References
Handwashing and hospital wastewater systems
Hungarian obstetrician Ignác Fülöp Semmelweis is considered to be the father of hand hygiene: in 1847, he demonstrated that the mortality rate among mothers giving birth at the First Obstetrics Clinic at the General Hospital of Vienna fell dramatically when staff washed their hands with a chlorinated lime solution (Martini and Lippi, 2021). They also cite Florence Nightingale, the founder of modern nursing, who wrote in 1860: ‘Every nurse ought to be careful to wash her hands very frequently during the day’ (Martini and Lippi, 2021).
Almost two centuries after the work of Semmelweis and Nightingale the challenge of poor hand hygiene in healthcare premises remains, with Ijaz et al (2021) citing studies documenting the isolation of pathogens from healthcare workers.
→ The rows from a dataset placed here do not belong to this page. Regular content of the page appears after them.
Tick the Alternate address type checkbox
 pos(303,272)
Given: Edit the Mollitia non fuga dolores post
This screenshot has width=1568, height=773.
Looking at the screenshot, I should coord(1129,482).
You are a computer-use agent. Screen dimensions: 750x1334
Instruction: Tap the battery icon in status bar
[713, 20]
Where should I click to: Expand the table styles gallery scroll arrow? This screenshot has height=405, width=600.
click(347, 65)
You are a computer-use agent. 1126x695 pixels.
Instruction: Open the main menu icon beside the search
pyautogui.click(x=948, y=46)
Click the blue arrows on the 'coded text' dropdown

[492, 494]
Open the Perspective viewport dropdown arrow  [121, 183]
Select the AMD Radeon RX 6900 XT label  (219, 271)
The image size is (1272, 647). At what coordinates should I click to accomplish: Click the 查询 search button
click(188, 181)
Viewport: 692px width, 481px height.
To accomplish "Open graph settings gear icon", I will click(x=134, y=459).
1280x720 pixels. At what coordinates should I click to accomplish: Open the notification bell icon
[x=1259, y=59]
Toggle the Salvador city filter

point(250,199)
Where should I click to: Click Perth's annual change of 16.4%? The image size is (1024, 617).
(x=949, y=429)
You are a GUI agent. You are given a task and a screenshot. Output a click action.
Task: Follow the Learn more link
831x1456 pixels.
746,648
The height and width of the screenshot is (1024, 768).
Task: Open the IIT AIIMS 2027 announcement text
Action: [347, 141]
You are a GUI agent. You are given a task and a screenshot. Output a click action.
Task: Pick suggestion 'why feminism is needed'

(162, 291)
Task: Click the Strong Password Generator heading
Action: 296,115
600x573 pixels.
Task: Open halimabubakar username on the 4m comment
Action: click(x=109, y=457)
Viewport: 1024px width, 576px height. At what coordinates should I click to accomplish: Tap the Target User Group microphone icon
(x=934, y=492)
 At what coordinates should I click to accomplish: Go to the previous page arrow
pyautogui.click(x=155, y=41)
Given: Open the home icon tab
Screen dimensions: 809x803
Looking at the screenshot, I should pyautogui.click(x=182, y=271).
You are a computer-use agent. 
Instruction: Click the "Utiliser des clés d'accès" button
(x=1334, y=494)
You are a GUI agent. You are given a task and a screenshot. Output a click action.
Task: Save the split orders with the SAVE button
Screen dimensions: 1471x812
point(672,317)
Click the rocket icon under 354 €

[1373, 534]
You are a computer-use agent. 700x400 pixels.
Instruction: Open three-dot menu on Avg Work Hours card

For example, Ijaz et al (2021) reported that one investigation found that, when gloves were not worn by healthcare staff, 15% of nurses working in an isolation unit had a median count of 10 000 colony-forming units of Staphylococcus aureus on their hands. Another study found that 21% of doctors and 5% of nurses carried over 1000 colony-forming units of S. aureus on their hands. And yet, despite ‘the potential for healthcare workers to disseminate pathogens via contaminated hands, it has been estimated that these professionals practice hand hygiene fewer [sic] than half the time that they should’ (Ijaz et al, 2021).